Oh my goodness, our son is a risk-taker! Rocky is a tornado in comparison to our first child, who is calm, focused, meticulous, and neat. As he travels across a room, he bulldozes over obstacles in his way – sometimes tripping, sometimes falling flat on his face – but he gets right back up and continues going. He enjoys having his swings pushed high and fast, as well as being flipped upside down and whizzed around.
He delights enjoys smashing toys together. Rocky is an adventurer. He’s inquisitive, motivated, and willing to take risks.
I strongly believe in encouraging children to take risks, both physically and mentally. With my daughter, this has been difficult. She’s four now, and she’s lot more willing to try something new and go outside of her comfort zone. But she often need only a little hand holding or nudge to get her going. Don’t we all, sometimes?
Risk taking is an important part of childhood – it’s the ability to let go of dad’s hand and take those first independent steps, it’s walking up to a new kid in a playground and saying ‘hi’, it’ s trying that weird dinner that mum and dad have served up tonight and it’s creating artwork without fear of doing it ‘wrong’.
I must be honest. Hubby and I are not natural risk takers. We both like to stay in the safe zone throughout life, stable jobs, stable home, stable family. It’s taken us a while to settle into our role as parents and be more comfortable with encouraging our kids to have a go when they’re out of their comfort zone, with choosing the right time to let them fall and pick themselves up.
How can you encourage your child to take risk?
Children become more confident, persistent, and resilient as they actually experience trial and error and cause and effect. Evaluating problems and deciding on a plan of action helps to improve decision-making abilities. Taking chances and excelling might inspire youngsters to strive for greater accomplishments. Failing may lead to the exploration of new ideas and the discovery of own skills and limitations. Children may overcome their concerns and learn new abilities in this manner.
When a youngster is unwilling to take chances, one of the consequences is that they are unwilling to work hard for something that they may fail at. As a result, when a child is afraid of failing, he or she may decide not to attempt at all. Instead of concentrating on the final result, such as winning a game or performing well on a test, you should concentrate on the effort that they put out to educate them better. A youngster will rapidly learn that the trip is vital and that failure is acceptable in this manner.
Allow kids to enjoy a feeling of autonomy while being near by. Encourage your children to consider danger even when they are in a secure place. Children do not always want to be watched. Look for ways to give them the impression that they are alone or out of sight. Allow them to play independently while being near by. If your kid is heading to school for the first time, pause at the door and tell them they may go in right away or wait a few minutes before going in.

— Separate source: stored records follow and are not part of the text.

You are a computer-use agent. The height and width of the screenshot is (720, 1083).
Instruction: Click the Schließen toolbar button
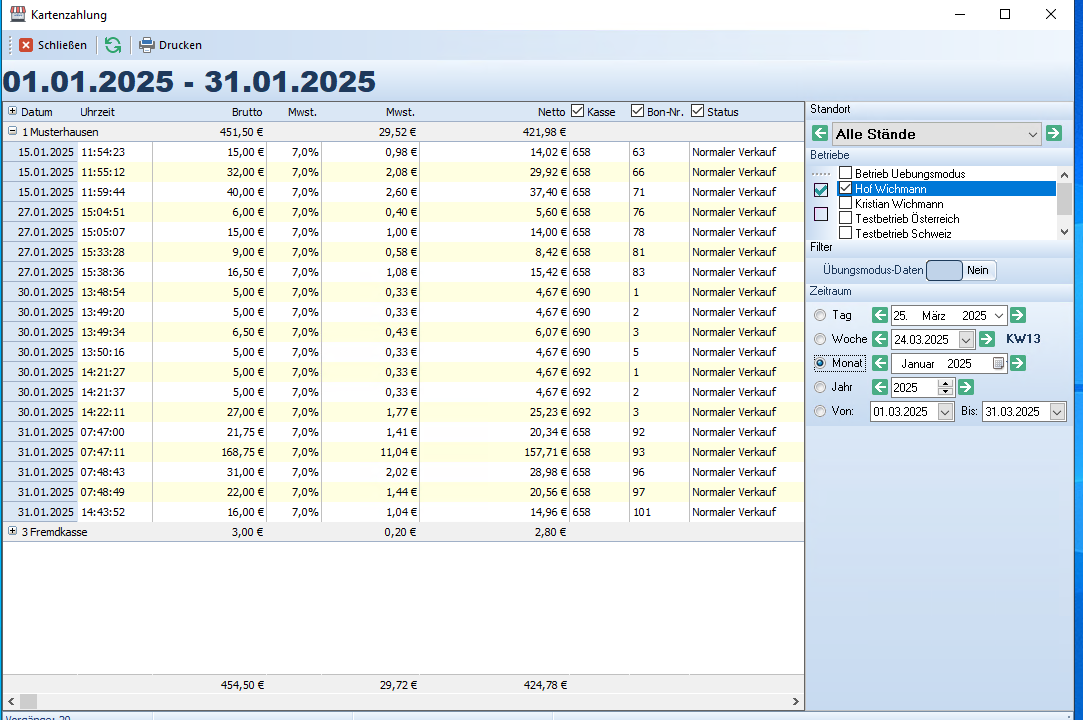coord(53,45)
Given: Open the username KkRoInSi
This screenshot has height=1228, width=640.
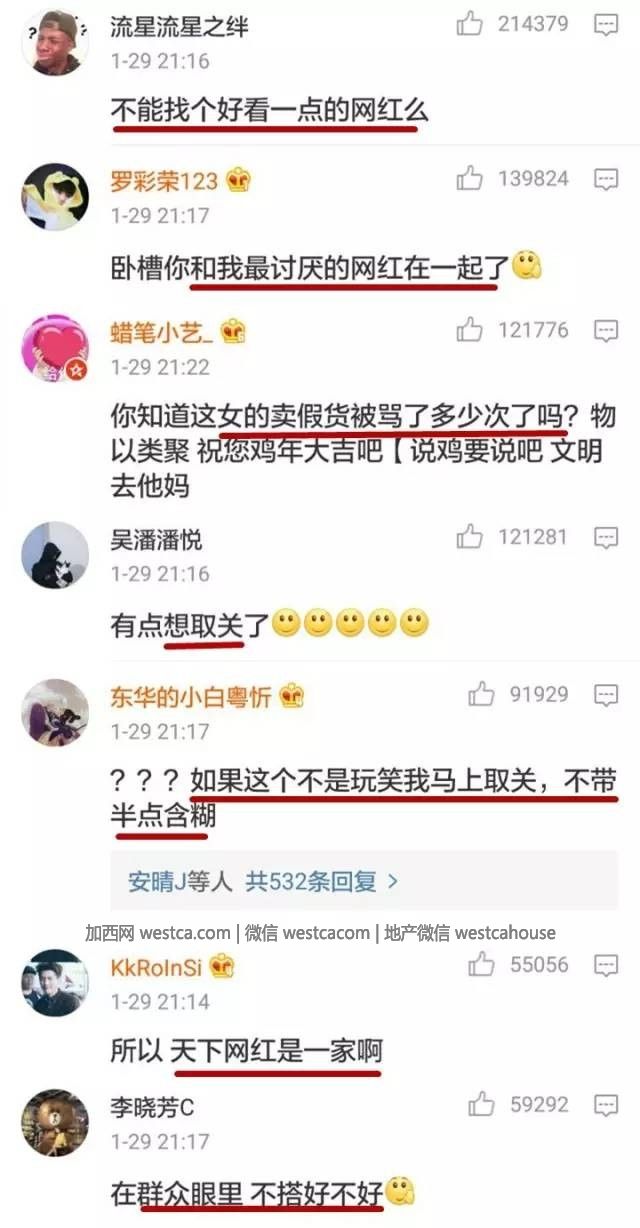Looking at the screenshot, I should click(157, 966).
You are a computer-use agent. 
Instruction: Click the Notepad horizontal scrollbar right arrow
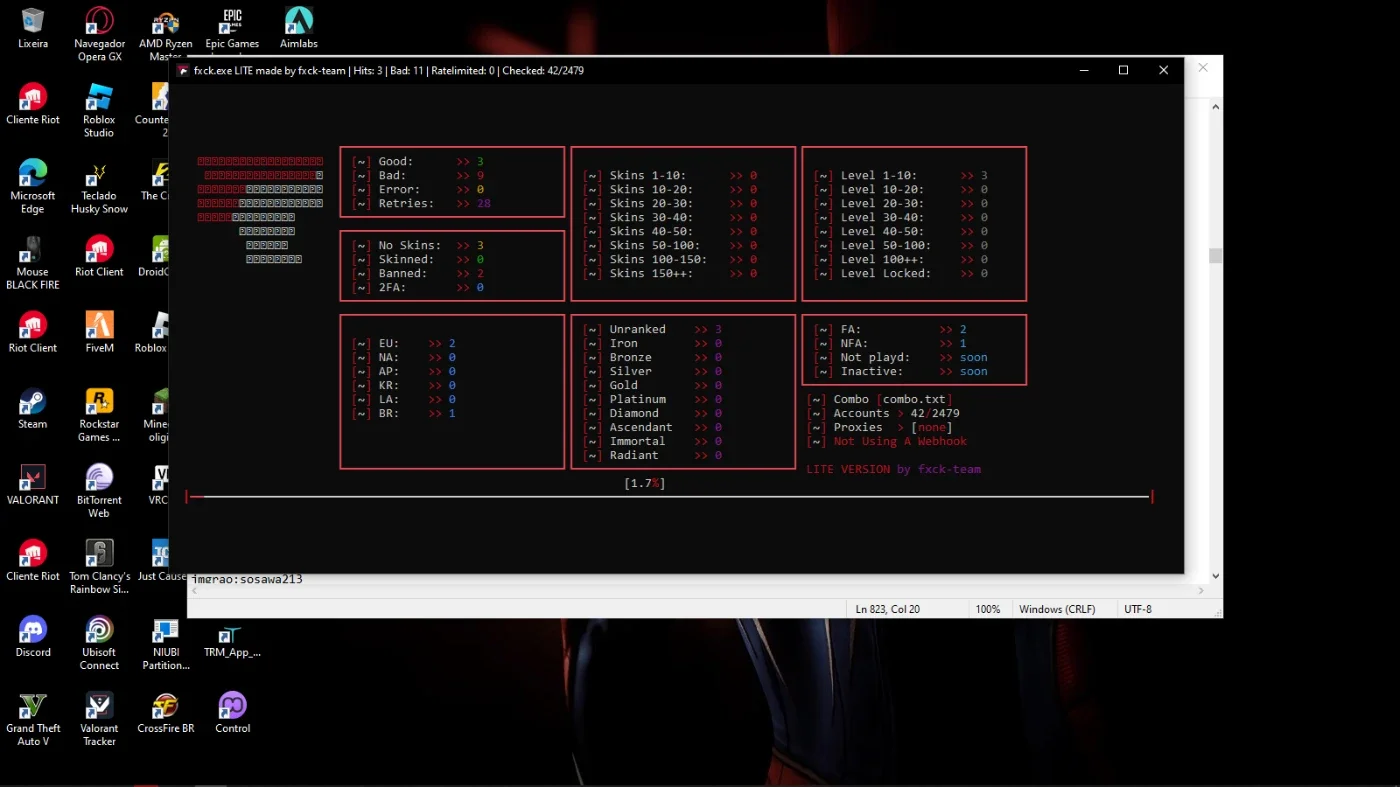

It is also critical to assist risk-averse children in recognizing their own growth and improvement. This might imply presenting them with lesser, easier obstacles until they gain confidence. The message should be sent from both home and school that it is OK not to be able to accomplish anything right immediately.
Read also: Prepping Our Kids to Leave the Nest
Why do teenagers take risks?
For a variety of reasons, teenagers engage in dangerous behavior.If we can figure out which of these is at work, we will be better positioned to manage risk. The pleasure of dangerous activities is one of the key reasons young people engage in them. Doing something you know you shouldn’t do may cause an adrenaline spike, providing the individual a thrill of exhilaration before, during, and after taking a risk.
If your youngster seeks thrills and takes risks, consider channeling this energy into safe and beneficial hobbies such as rock climbing, martial arts, canoeing, or mountain biking. Some teens may like the “rush” of performing in theater or creative arts. Another method is to allow your kid some autonomy and independence so that they may test themselves and explore without doing something antisocial or unlawful.
Risk-taking in moderation is a good experience. It has the potential for failure, but it is also gratifying and generally safe. Sporting activities, artistic & creative ability, volunteer activities, travelling, meeting new friends, or competing are all wonderful healthy risks to promote in youth. Driving too fast, texting or chatting on the phone while driving, unprotected sex, smoking, excessive alcohol consumption, shoplifting, gang participation, or disordered eating are all examples of unhealthy risk-taking behavior.
It is common for teenagers to distance themselves from their parents. However, you may want to expose your adolescent to other adults and older children who may be a positive influence on him.A mentor is someone your adolescent can look up to, such as a relative, a sports or music instructor, or an older youngster who struggles with learning and attention. Having a mentor helps reduce a teen’s proclivity to overuse alcohol and drugs.